One nice element of PZA was its facility with IF homage. The game’s “cluple” spell not only had a name that sounded straight out of Enchanter, it was virtually identical to that series’ “snavig” spell. The almanac itself (as well as a number of other features) was a skillful allusion to The Hitchhiker’s Guide to the Galaxy. Finally, the XYZZY command response is one of the more clever I’ve seen in a while. Clearly PZA‘s author is a devotee of the old games, and his devotion shows in his work. I am hopeful that his next piece of IF will live up to his worthy aspirations.

Prose: The prose in PZA is generally very good. Rooms, objects, and random events are described concisely but with attention to detail. Some of the locations are rather sparsely treated (for example, the town consists of one location), but such skimping is always done in service of the plot, and more detail would serve to distract rather than to enrich.

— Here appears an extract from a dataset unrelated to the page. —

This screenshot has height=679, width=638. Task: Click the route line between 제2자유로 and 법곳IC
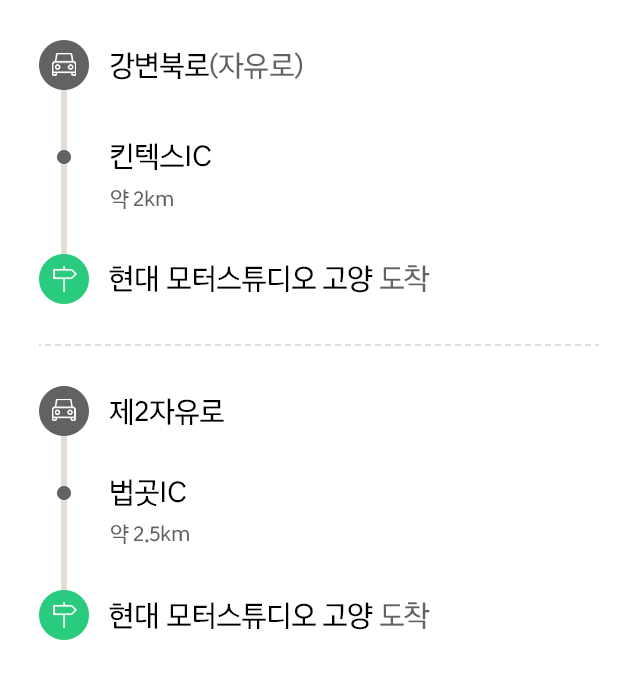pos(64,461)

Plot: This is definitely the strongest point of PZA. The game starts out with an engaging hook, and after the twist I was definitely enjoying the direction of the story quite a bit. In addition, the author has manipulated the scoring system in such a way as to give the feeling of multiple endings. Granted, many of those endings amount to one version or another of “*** You have died ***”, but not all of them. There are more and less successful solutions to the story, and they are integrated so naturally into the endgame text that they almost escape notice. One of the nicest implementations of multiple endings in the competition.

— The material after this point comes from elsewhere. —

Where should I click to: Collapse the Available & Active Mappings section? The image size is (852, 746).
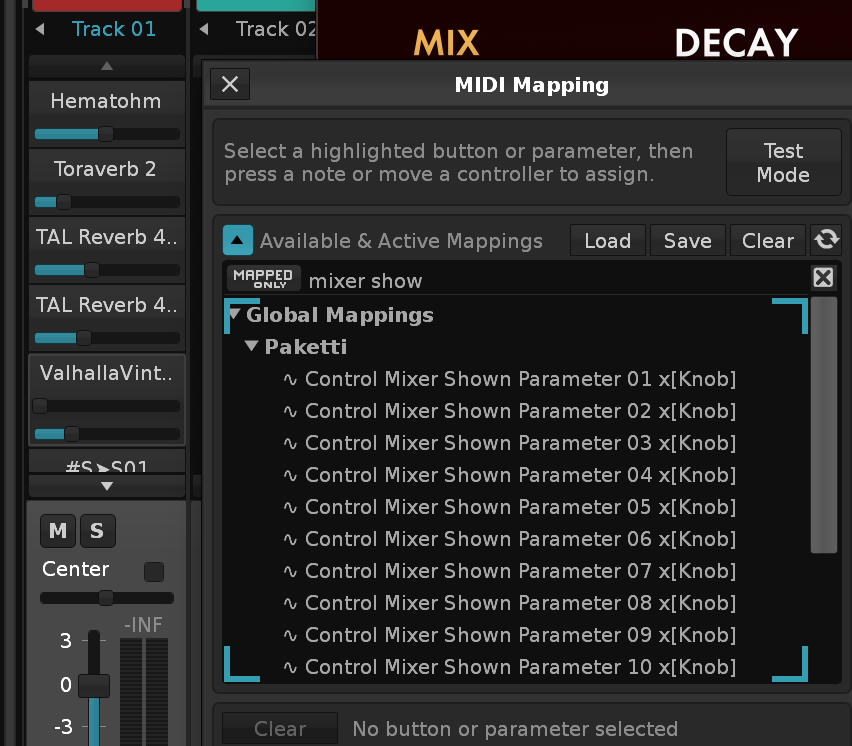pos(238,240)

Puzzles: Here there were problems. What happens to PZA is that its individual problems are well-considered, and their solutions are perfectly logical. However, when the actions that comprise those solutions are attempted in other areas of the game, they all too often drive the narrative into a blind alley from which there is no escape. It’s one of the hardest balancing acts in interactive fiction: how to have sensible puzzles logically integrated into the game, without making the narrative too linear, which in their elements create no dead ends for the player. PZA doesn’t pull it off.

Technical (writing): I found no technical errors in the writing.

Technical (coding): Once I played PZA on WinTADS, I had no problems with it. I started out trying to use it on my old DOS version of TR, and before I could even get one command out it was giving me TADS “Out of Memory” errors. Whether this is a bug in the program of the interpreter, I don’t know enough about TADS to say.